What is a parameter?

A neural network is a large graph of simple math operations. At each connection in that graph sits a number — a weight — that controls how strongly one node influences another. These weights are the parameters. During training, billions of examples are fed through the network, and the weights are adjusted slightly each time until the network's predictions match the desired outputs.

After training is done, the weights are frozen. The model file you download is essentially just a very large list of these frozen numbers.

Analogy: Think of parameters as the volume knobs on a mixing board with billions of channels. Training gradually turns each knob to the right setting. Once trained, the board is locked in — and the "sound" it produces is the model's intelligence.

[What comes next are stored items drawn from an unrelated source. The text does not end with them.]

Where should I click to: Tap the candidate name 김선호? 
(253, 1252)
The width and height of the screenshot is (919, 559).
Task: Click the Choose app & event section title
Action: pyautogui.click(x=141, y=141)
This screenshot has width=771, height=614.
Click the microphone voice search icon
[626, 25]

Common model sizes and what they mean

Size	Example models	FP16 VRAM needed	Use case
1–4B	Phi-3 Mini 3.8B, Gemma 2 2B	~3–8 GB	On-device, fast, light tasks
7–8B	Llama 3.1 8B, Mistral 7B	~14–16 GB	Great all-rounder for everyday use
13B	Llama 2 13B, Vicuna 13B	~26 GB	Better reasoning, still efficient
27–34B	Gemma 2 27B, Qwen 2.5 32B	~54–68 GB	Coding, long documents, nuanced tasks
70B	Llama 3.3 70B	~140 GB	Near-frontier quality locally
405B	Llama 3.1 405B	~810 GB	Multi-node or cloud territory

The good news: quantization (the next topic) can cut these VRAM numbers by 4–8×, making even a 70B model runnable on a high-end consumer GPU.

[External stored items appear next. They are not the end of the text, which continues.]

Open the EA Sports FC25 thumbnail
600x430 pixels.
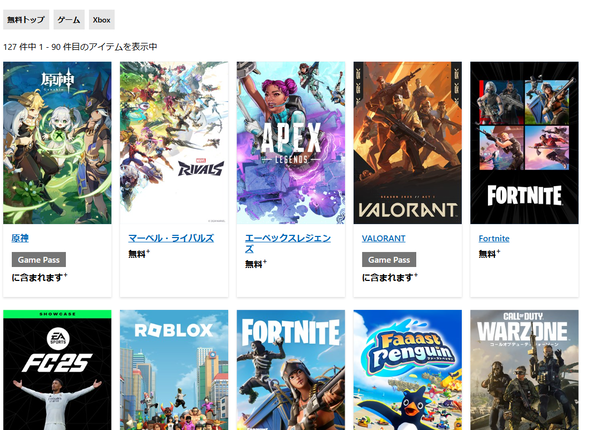point(57,370)

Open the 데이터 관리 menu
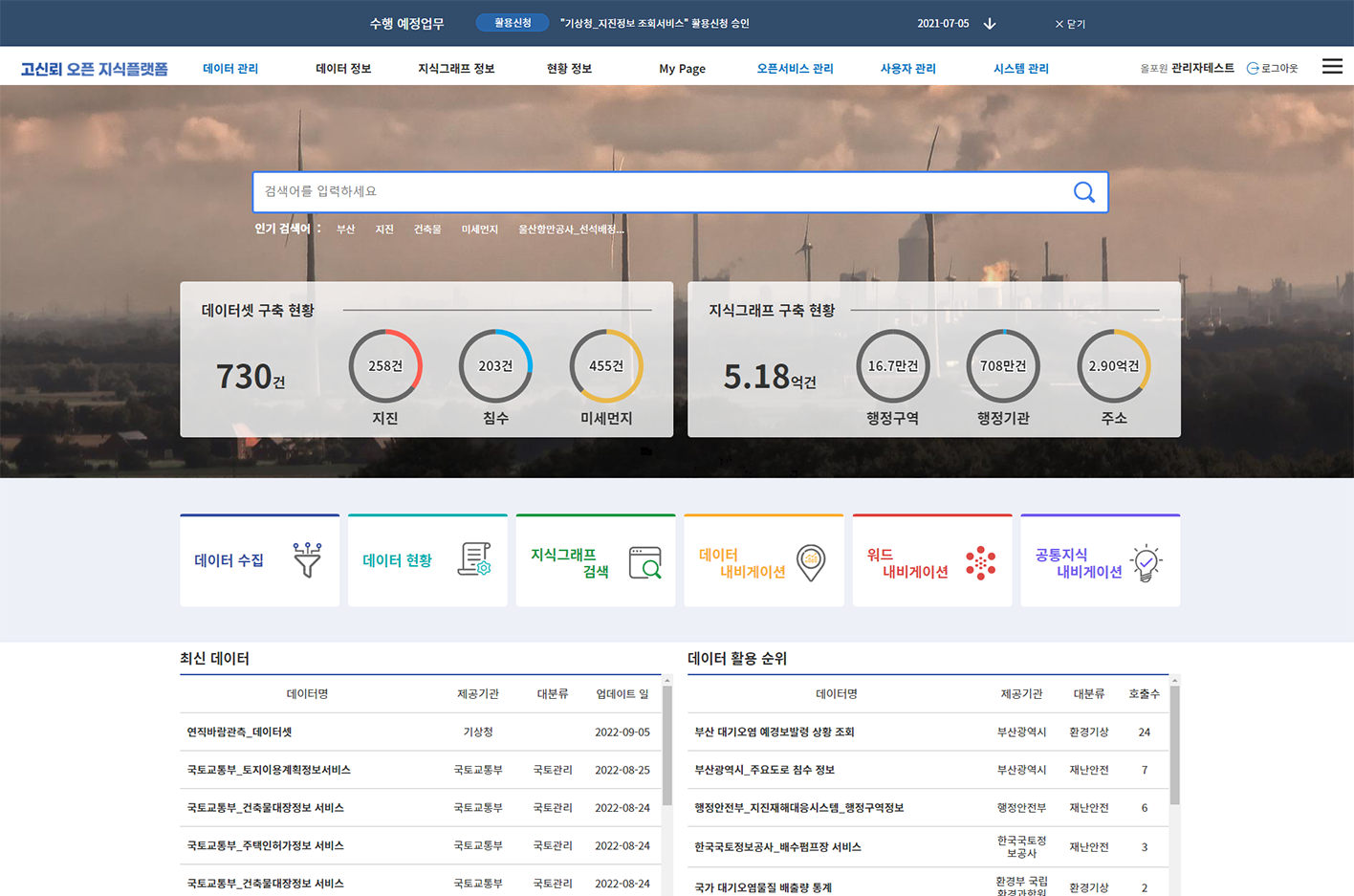point(230,69)
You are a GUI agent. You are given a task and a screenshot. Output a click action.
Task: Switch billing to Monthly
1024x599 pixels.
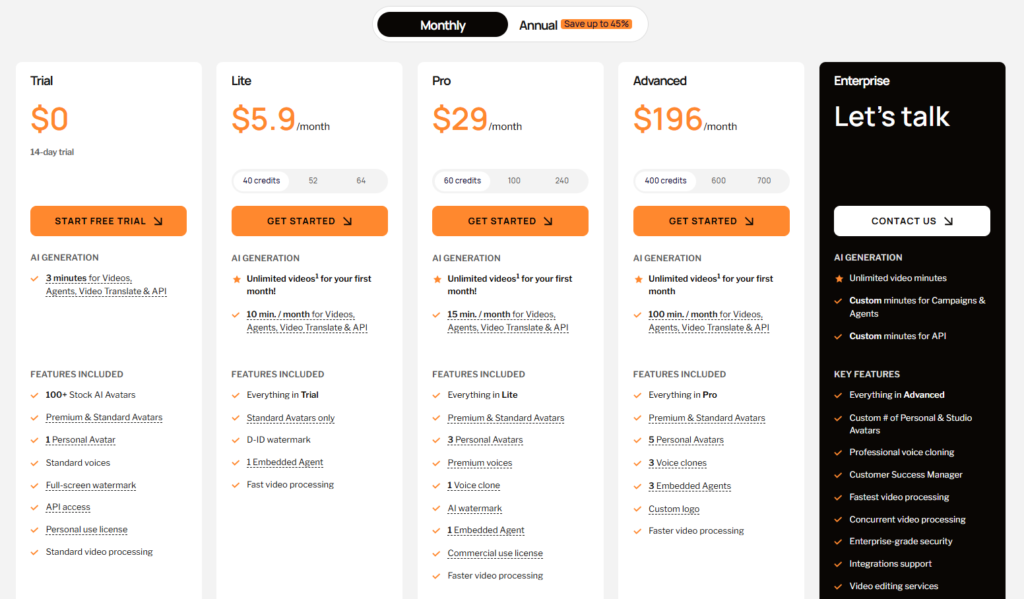[x=442, y=25]
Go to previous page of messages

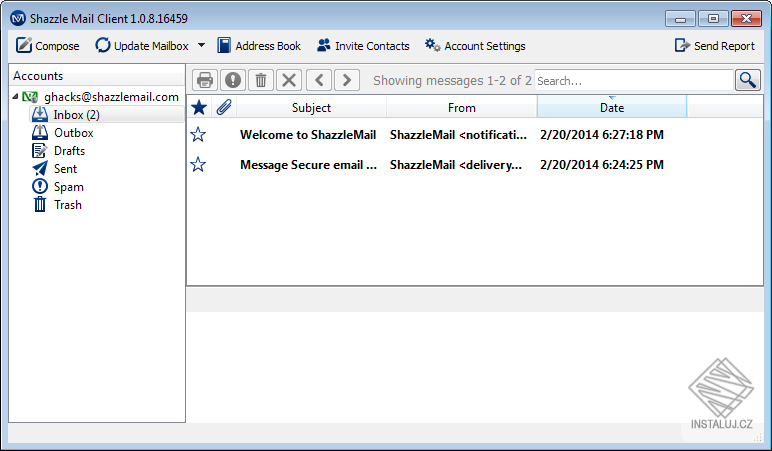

More parameters ≠ always better

Architecture improvements matter enormously. A well-designed 8B model trained on high-quality data can outperform a poorly-trained 70B model on specific tasks. The parameter count is the starting point, not the whole story. Pay attention to benchmarks and community reports, not just the "B" number.

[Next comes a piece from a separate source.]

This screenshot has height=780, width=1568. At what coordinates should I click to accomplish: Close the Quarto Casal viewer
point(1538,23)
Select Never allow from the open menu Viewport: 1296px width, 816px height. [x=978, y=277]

How this maps to your RTX / Spark

Parameter count maps almost directly to VRAM: each parameter stored at FP16 takes 2 bytes, so an 8B model needs roughly 16 GB at full precision. An RTX 4060 Ti 16GB can hold it exactly; quantized to 4-bit it drops to ~4 GB, freeing room for context and activations.

The DGX Spark's 128 GB unified memory holds a 70B model at full FP16 precision (140 GB is tight — quantized Q8 at ~70 GB fits easily) and makes 30B–70B models feel like running an 8B on a desktop GPU.